Ethan Of Athos, by Lois McMaster Bujold
I waited a long time to read this particular novel, especially because its social message is one I am not friendly to. Truth be told, this novel is a bit heavy-handed (and immoral) in its political and cultural message, which is especially unfortunate because the planet Athos takes its name from the Greek Monastery (and quasi-state) of Mount Athos, an inaccessible hillside principality that bans all women from its area. The fact that a planet would be so rigorously religious in its organization and so blind to an obvious sin suggests that the author does not believe in any sort of effective long-term and widespread sublimation of sexual lust, from which would follow her implicit belief that in the absence of women any sizeable culture of men must be deviant in that respect. It is striking, if somewhat peripheral, that the absence of women would lead automatically to the degradation of men, for one of the more intriguing aspects of this particular novel is the way in which its hero, the prim but not entirely virtuous Dr. Ethan Urqhardt, combines a resourcefulness to do what is necessary with a nurturing and empathetic nature capable of acting with understanding towards a clone whom he considers his brother and with a woman, albeit an unconventional one, in Elli.
Compared to other novels in the Vorkosiverse, this one suffers a bit in comparison for a few reasons. For one, Elli Quinn is not nearly so appealing in the absence of Miles. For another, Ethan is a bit bland as a hero when compared even to Leo Graf or Cousin Ivan (although he is perhaps closed to Cousin Ivan, minus the true comic incompetence). The action in this novel mostly takes place on Kline Station, one of the more confined locations in the series where, as in Diplomatic Immunity  there are rogue Cetagandans and a genetic mystery to solve. The action hinges on an uneasy alliance between a mysterious telepath, an overly diffident doctor from a planet of only men in dire shortage of female genetic material for breeding, and Elli Quinn on a secret mission that involves both of them. Naturally, despite initial suspicions both end up discovering a great deal of mutual interest and developing a good working respect for each other.

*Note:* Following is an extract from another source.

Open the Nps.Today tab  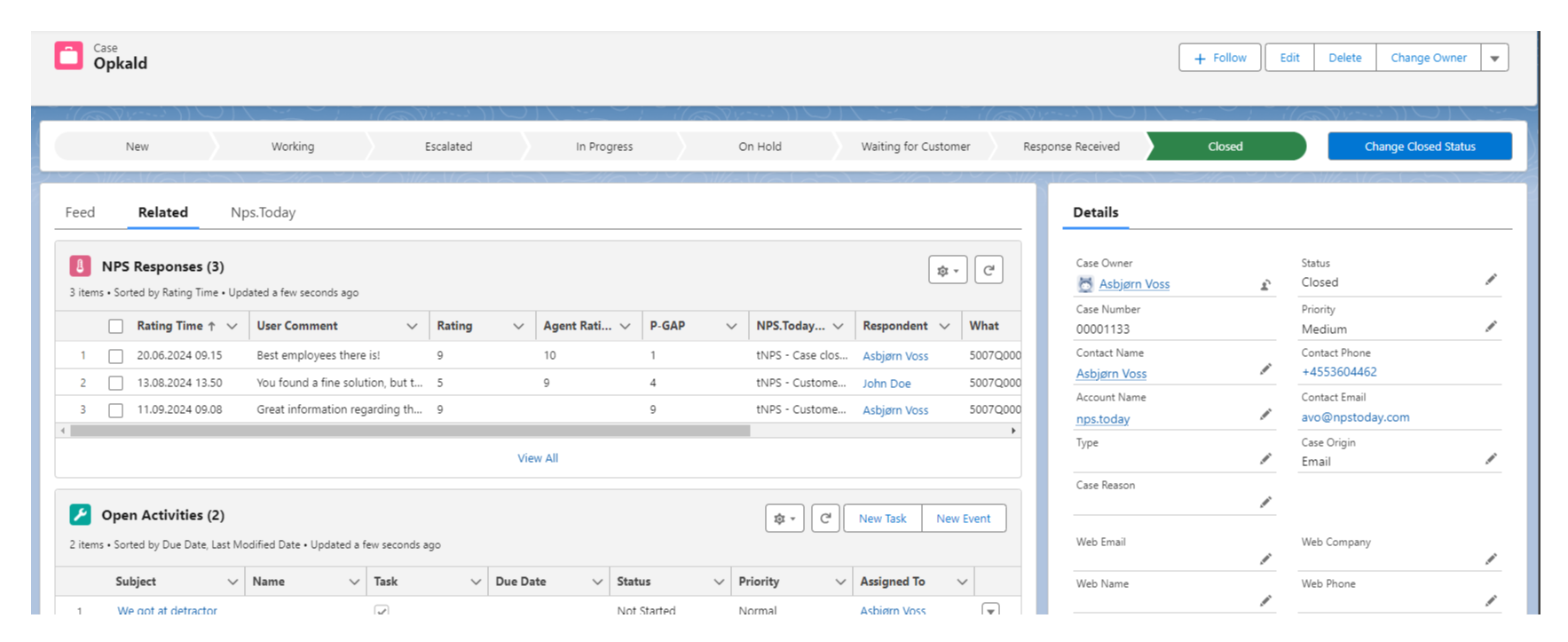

Despite the presence of elements that are personally offensive, and needlessly provocative, the novel does manage to provide an interesting story and some intriguing character portraits. It presents the possibility that sufficiently reasonable people from any background can overcome their own prejudices in the face of a common recognition of humanity and unite to overcome common threats. It provides an understanding of the many possible paths a society could take if technology allows for culture to overcome the limitations of biology, even in a limited fashion, and it presents the gender and social politics of Bujold in a particularly forceful way. Small wonder that the book remains one of her more obscure ones, even if it won awards for its perspective, if not for its excellence as a novel.